**DOCUMENT SECTION**
- - -
Leong: "Since the vendors involved want to drive business through the OpenStack ecosystem, there is considerable incentive for proprietary lock-in. There is no significant difference in lock-in for customers adopting OpenStack than for those customers adopting proprietary CMPs. In fact, as OpenStack is not a widely-adopted standard, the number of solution providers is highly limited (whether in hardware, software, or services), restricting overall customer choice far more than adopting VMware's vCloud. Nor are there multiple implementations of an OpenStack CMP. On a practical level, the AWS API has the broadest ecosystem, including multiple CMPs (both open source and proprietary) offering compatible implementations."
OpenStack: While there may be many companies using OpenStack and creating their own products and services based on the code, Bryce says each company has a lowest common denominator of using the same base-level code, which will inherently allow for interoperability compared to if vendors had each created their own cloud management platform. The OpenStack Foundation hopes to control fragmentation by creating rules to ensure that products and services that use the OpenStack brand name include specific components to encourage interoperability. One of the recent goals of the code development within OpenStack has been around improving ease of use, and Collier says he expects a healthy debate about how much focus there should be on management and upgradeability within the code at the upcoming OpenStack foundation.
- - -
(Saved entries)
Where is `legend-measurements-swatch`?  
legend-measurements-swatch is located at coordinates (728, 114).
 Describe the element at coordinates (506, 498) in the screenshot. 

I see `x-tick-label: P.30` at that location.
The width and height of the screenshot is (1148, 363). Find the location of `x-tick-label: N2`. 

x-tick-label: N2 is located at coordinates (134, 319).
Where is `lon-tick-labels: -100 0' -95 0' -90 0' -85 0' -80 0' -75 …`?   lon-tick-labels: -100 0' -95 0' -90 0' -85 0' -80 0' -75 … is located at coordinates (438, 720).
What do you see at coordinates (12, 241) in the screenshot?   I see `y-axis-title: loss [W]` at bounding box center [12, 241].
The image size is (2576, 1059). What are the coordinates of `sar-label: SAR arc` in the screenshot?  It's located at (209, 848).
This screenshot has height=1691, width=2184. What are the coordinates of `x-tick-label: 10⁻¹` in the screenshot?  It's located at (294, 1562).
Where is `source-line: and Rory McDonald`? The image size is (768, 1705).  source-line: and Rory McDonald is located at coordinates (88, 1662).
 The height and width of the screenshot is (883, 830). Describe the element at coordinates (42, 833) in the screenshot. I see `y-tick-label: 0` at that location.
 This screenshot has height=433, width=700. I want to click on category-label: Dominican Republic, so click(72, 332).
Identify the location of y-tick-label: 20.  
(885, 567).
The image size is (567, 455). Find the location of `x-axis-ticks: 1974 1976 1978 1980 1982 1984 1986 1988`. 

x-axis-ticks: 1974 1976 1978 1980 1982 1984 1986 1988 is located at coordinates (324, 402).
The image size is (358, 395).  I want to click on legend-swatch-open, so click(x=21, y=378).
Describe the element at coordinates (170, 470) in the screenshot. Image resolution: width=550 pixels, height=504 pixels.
- - -
Continue the passage on OpenStack and vendor lock-in, picking up after its final sentence. The data has no connection to the passage on OpenStack and vendor lock-in.

Leong: "The overall project difficulties are causing many vendors to re-evaluate their OpenStack-related strategies. Vendors, as well as OpenStack customers, often say very different things in public about OpenStack than they do in private. The dissonance between public and private statements stems from customers' desire to associate themselves with a project hyped as the future of the cloud. However, their reservations about the project's ability to produce a stable product within a commercially meaningful time frame run very deep and consequently, many vendors are unwilling to fully commit significant engineering resources to the project at present."
OpenStack: Folsom had a 65% increase in contributions, with a record 330 developers writing 185 new or updated features in the code, Collier says. "Numbers tell the story," he adds. "We have more developers than ever." Rackspace, which some have viewed as steering the project in the past, dropped from contributing about half of the code changes in previous versions to being responsible for 30% of contributions in the newest release. "There are more features, more bug fixes and less of them from Rackspace," Bryce says, noting the additional share of contributions represents more vendors involving themselves in the project.